ESTRATTO DEL TESTO:
_____

Non è più il tempo delle crociate ma immaginiamo di avere davanti il grande capo della più grande tribù istituzionalizzata rimasta ancora in vita, quindi immaginiamo una conversazione con otto ragazz* credenti, atei e agnostci che parlano di se stessi e delle loro personalissime situazioni (aborto, sex worker, non binary, bullismo, immigrazione, razzismo, femminismo e così via). Poi immaginiamo un’opportunità sprecata per far parlare di colpe e giustizia. Quelli della Chiesa cattolica sono gli anni della resa dei conti, sono gli anni in cui i mea culpa non bastano più.
Amén è un documentario distribuito su Disney+, si pone come obiettivo l’essere provocatorio, accogliente e fraterno allo stesso tempo ma perpetua, senza che qualcuno riesca a interferire davvero, le stesse prevaricanti dinamiche di potere finalizzate alla pubblicità di un dogma che arranca nel creare nuovi seguaci. Rimane il dubbio, nel caso in cui non fosse tutto concordato e i ragazz* seguissero un copione (che è un’opzione migliore rispetto alla percezione che li vede come comparse di se stessi), di come si siano sentiti nel sentirsi allusivamente e deliberatamente sviliti nel corso della conversazione. Rimane il dubbio -ancora – di capire perché non è stato possibile vedere un contraddittorio, sentire le risposte che quei ragazz* avrebbero potuto e dovuto dare ogni volta che Papa Francesco riportava le tematiche a giustificazioni inconsistenti, per poi tornarci dopo pochi minuti condannando gli stessi comportamenti per i quali “la chiesa si assume le sue responsabilità”.

_____

DATI GREZZI:
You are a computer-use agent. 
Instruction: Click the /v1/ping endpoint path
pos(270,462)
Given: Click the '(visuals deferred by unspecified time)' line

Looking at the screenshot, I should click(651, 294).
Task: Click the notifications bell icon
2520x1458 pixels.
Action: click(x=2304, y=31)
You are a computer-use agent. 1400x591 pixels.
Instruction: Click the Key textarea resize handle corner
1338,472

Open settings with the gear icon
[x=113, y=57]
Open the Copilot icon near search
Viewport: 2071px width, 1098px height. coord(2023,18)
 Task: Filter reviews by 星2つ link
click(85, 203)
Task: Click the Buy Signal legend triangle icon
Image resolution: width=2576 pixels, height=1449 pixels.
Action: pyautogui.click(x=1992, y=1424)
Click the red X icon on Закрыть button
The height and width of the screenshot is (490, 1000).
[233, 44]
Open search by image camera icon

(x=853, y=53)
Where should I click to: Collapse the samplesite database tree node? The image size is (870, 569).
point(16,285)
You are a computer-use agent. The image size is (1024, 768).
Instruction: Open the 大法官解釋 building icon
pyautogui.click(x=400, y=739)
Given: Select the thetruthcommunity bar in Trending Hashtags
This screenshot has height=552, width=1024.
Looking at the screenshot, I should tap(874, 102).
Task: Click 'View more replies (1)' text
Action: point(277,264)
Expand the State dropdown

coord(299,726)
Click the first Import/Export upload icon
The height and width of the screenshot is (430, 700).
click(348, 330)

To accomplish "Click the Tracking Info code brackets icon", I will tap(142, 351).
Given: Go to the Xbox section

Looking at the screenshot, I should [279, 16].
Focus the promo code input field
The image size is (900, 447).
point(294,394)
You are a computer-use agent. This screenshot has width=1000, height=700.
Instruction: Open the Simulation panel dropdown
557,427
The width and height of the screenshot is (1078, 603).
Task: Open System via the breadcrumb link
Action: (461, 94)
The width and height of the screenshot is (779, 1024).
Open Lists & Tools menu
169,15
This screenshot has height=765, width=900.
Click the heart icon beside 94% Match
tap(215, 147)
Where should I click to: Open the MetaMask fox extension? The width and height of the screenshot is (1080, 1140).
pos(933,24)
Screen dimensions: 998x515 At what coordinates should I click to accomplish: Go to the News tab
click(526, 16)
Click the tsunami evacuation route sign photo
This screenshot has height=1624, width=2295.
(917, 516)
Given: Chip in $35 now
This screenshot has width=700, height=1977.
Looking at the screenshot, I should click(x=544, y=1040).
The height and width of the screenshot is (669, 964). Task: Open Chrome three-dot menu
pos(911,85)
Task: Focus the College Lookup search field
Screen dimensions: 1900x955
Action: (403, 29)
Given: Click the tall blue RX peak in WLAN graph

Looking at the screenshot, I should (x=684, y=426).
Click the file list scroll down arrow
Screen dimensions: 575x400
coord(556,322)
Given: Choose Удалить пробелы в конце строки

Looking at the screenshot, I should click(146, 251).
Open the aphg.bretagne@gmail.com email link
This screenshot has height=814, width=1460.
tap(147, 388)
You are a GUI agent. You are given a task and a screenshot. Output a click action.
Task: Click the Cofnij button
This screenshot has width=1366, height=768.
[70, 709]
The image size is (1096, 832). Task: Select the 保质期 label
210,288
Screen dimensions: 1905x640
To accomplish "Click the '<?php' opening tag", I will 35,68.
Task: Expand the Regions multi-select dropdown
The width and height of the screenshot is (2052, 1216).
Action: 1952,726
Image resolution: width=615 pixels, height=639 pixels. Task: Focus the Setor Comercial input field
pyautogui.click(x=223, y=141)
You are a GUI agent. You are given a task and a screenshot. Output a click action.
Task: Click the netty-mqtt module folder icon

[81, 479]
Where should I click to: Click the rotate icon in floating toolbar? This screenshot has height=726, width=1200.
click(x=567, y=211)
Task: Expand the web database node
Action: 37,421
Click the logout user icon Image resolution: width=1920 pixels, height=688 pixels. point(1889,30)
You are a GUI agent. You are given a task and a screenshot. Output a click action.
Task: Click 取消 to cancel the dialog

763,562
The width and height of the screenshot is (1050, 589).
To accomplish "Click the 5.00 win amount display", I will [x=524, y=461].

_____

Prosegui il testo sul documentario Amén a partire dalla sua ultima frase.

Amén, Papa Francesco e dieci giovani da ogni parte del mondo

Una donna sex worker parla di pornografia e del fatto che sente di essere una buona madre per sua figlia perché quel lavoro le permette di donarle una vita felice, Papa Francesco la rassicura parlando della moralità soggettiva con cui si utilizza internet (e del vecchio, ma sempre verde, motto “se non fai male a nessuno”). Tuttavia, dopo che un’altra ragazza, discendente da una famiglia di neocatecumenti, fa notare come la pornografia sia svilente per le persone, Francesco torna sui suoi passi, perché tra i suoi ascoltatori trova un’alleata, fino all’insolito paragone della pornografia allo spaccio di droga. Uno scivolone di troppo se eliminiamo la parte in cui pone sullo stesso piano una donna che abortisce e un sicario pagato per uccidere.
Questo documentario è solo un’occasione (forse persa?) per poter costruire un ponte tra chi è credente e chi non lo è, tra fede e scienza, tra analisi sociale e anacronismi storici. Finisce però con il perdersi nel cortocircuito dell’arroganza di quelli che non vogliono – o non possono – insinuare il dubbio e l’incertezza. Dopo aver detto che Dio è Padre, una ragazza femminista e credente chiede a Francesco perché le donne nella chiesa cattolica hanno un ruolo in secondo piano, perché non possono diventare sacerdotesse, perché non possono diventare Papa. La risposta è un lento, deleterio arrampicamento su specchi scivolosissimi, arrivando a una desolante affermazione che vuole l’articolo determinativo femminile al termine chiesa: quindi Dio è Padre e LA chiesa è Madre, nella pratica la situazione si traduce con i maschi in posizioni di potere e le femmine che fanno le contabili.
Amén, un’altra occasione per fare propaganda?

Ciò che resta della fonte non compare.